Google has issued an explanation for the “embarrassing and wrong” images generated by its Gemini AI tool. In a blog post on Friday, Google says its model produced “inaccurate historical” images due to tuning issues. The Verge and others caught Gemini generating images of racially diverse Nazis and US Founding Fathers earlier this week.
“Our tuning to ensure that Gemini showed a range of people failed to account for cases that should clearly not show a range,” Prabhakar Raghavan, Google’s senior vice president, writes in the post. “And second, over time, the model became way more cautious than we intended and refused to answer certain prompts entirely — wrongly interpreting some very anodyne prompts as sensitive.”

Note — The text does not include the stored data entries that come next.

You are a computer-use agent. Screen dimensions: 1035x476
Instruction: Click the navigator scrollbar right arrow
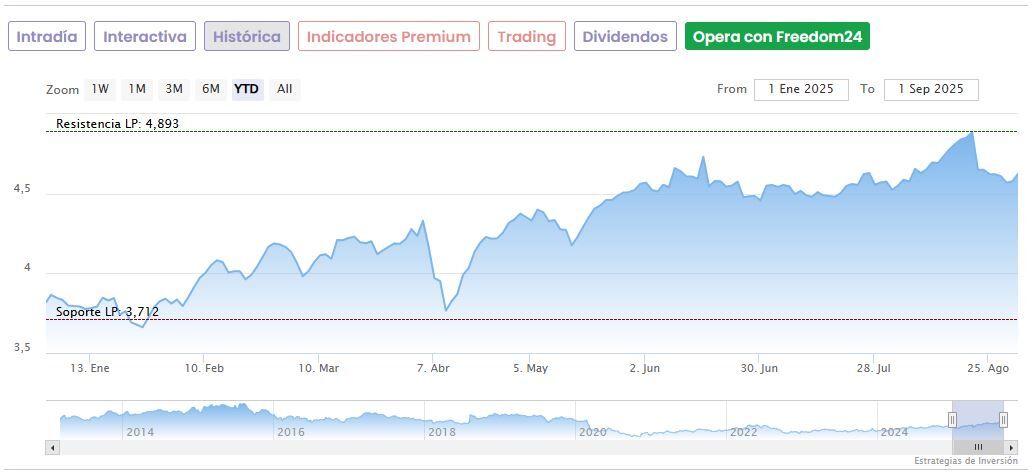tap(1011, 447)
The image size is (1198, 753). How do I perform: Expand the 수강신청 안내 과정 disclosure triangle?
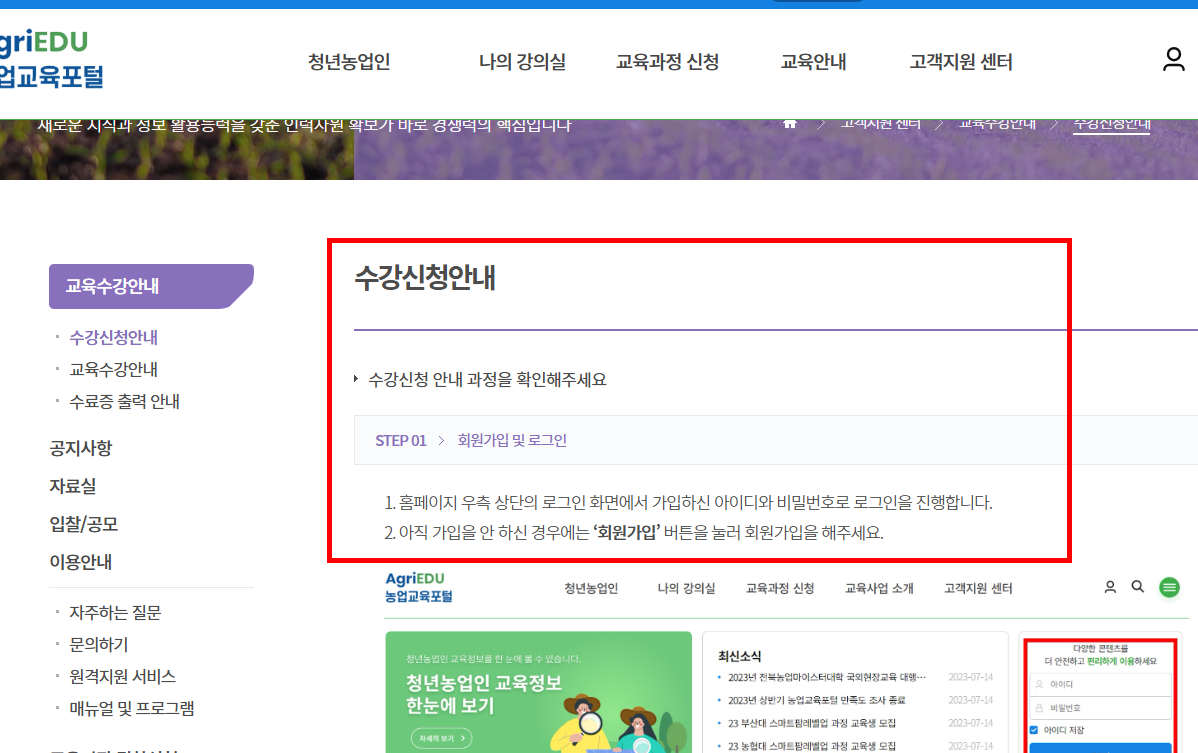coord(357,378)
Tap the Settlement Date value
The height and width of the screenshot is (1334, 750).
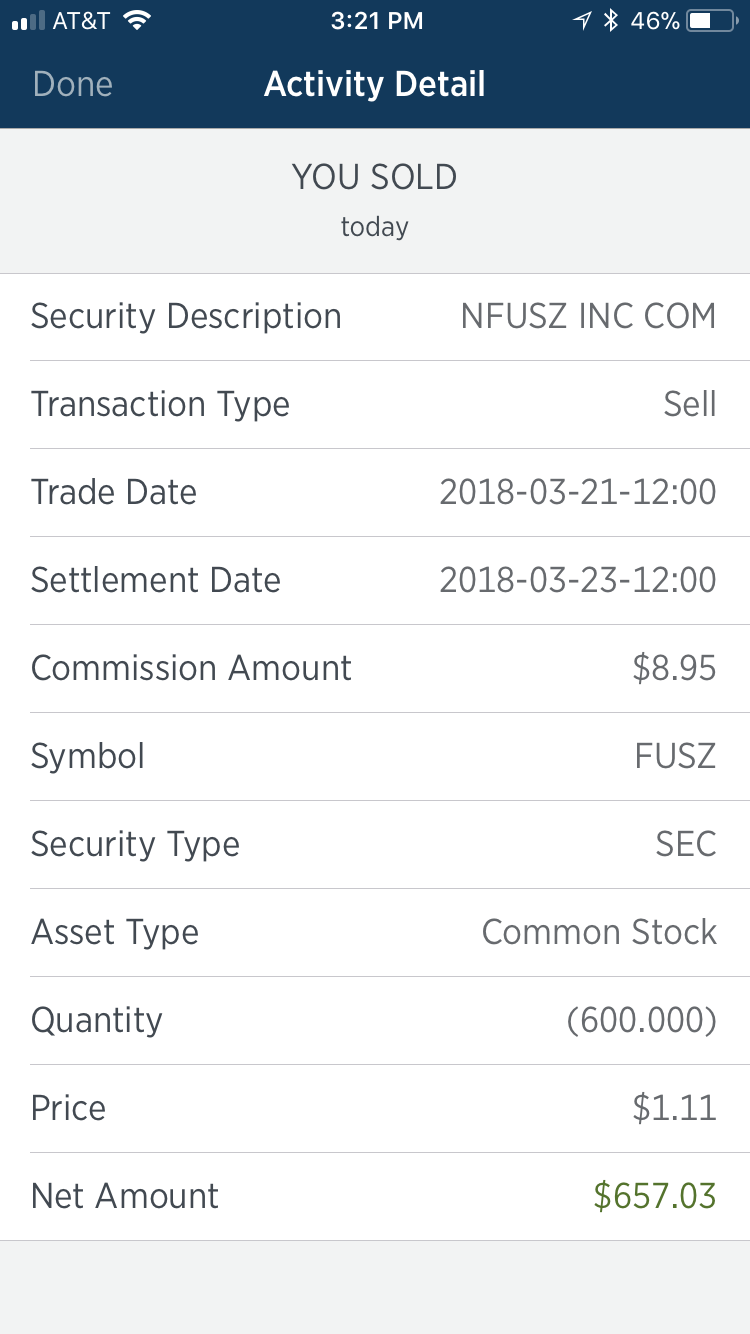[x=578, y=581]
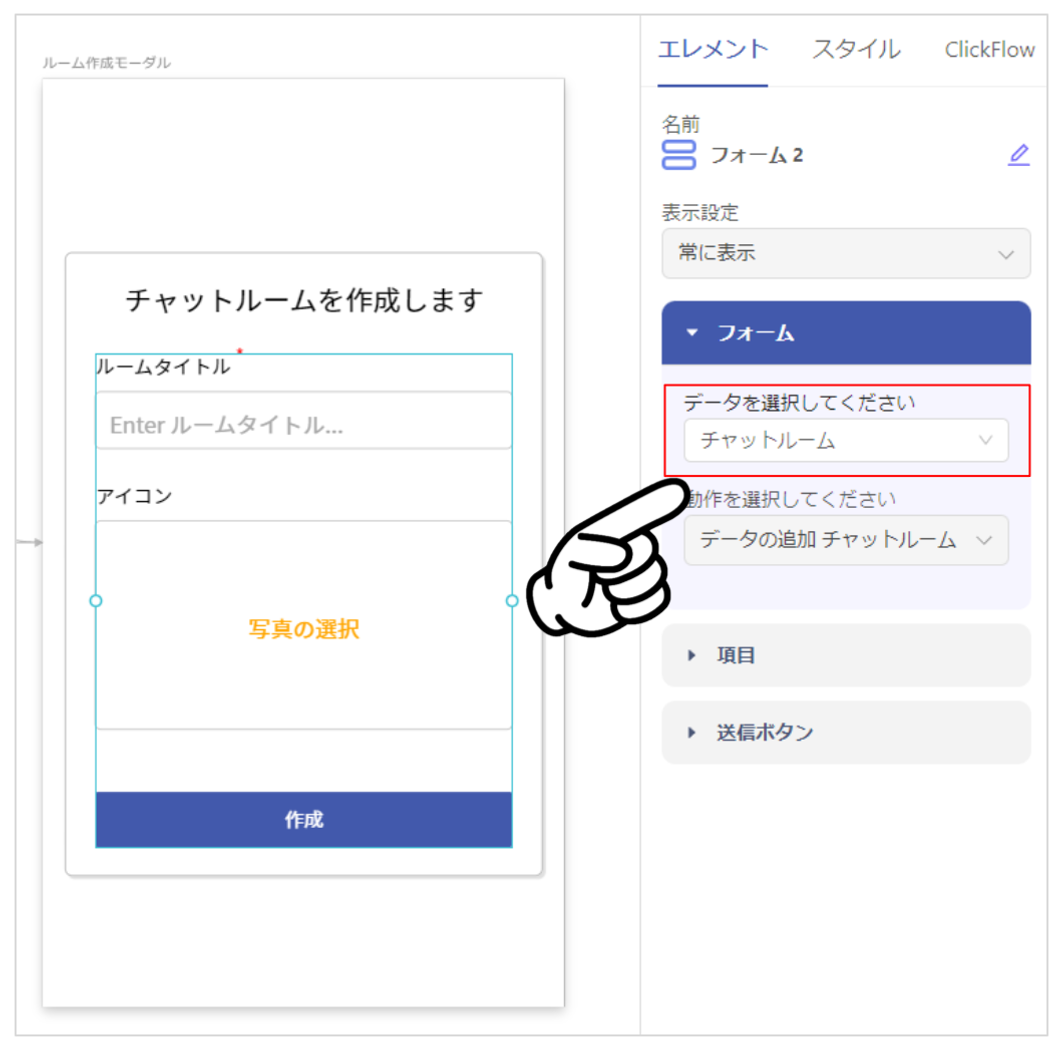The width and height of the screenshot is (1056, 1050).
Task: Select the チャットルームを作成します heading text
Action: coord(304,300)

This led Gemini AI to “overcompensate in some cases,” like what we saw with the images of the racially diverse Nazis. It also caused Gemini to become “over-conservative.” This resulted in it refusing to generate specific images of “a Black person” or a “white person” when prompted.
In the blog post, Raghavan says Google is “sorry the feature didn’t work well.” He also notes that Google wants Gemini to “work well for everyone” and that means getting depictions of different types of people (including different ethnicities) when you ask for images of “football players” or “someone walking a dog.” But, he says:
However, if you prompt Gemini for images of a specific type of person — such as “a Black teacher in a classroom,” or “a white veterinarian with a dog” — or people in particular cultural or historical contexts, you should absolutely get a response that accurately reflects what you ask for.
Google stopped letting users create images of people with its Gemini AI tool on February 22nd — just weeks after it launched image generation in Gemini (formerly known as Bard).
Raghavan says Google is going to continue testing Gemini AI’s image-generation abilities and “work to improve it significantly” before reenabling it. “As we’ve said from the beginning, hallucinations are a known challenge with all LLMs [large language models] — there are instances where the AI just gets things wrong,” Raghavan notes. “This is something that we’re constantly working on improving.”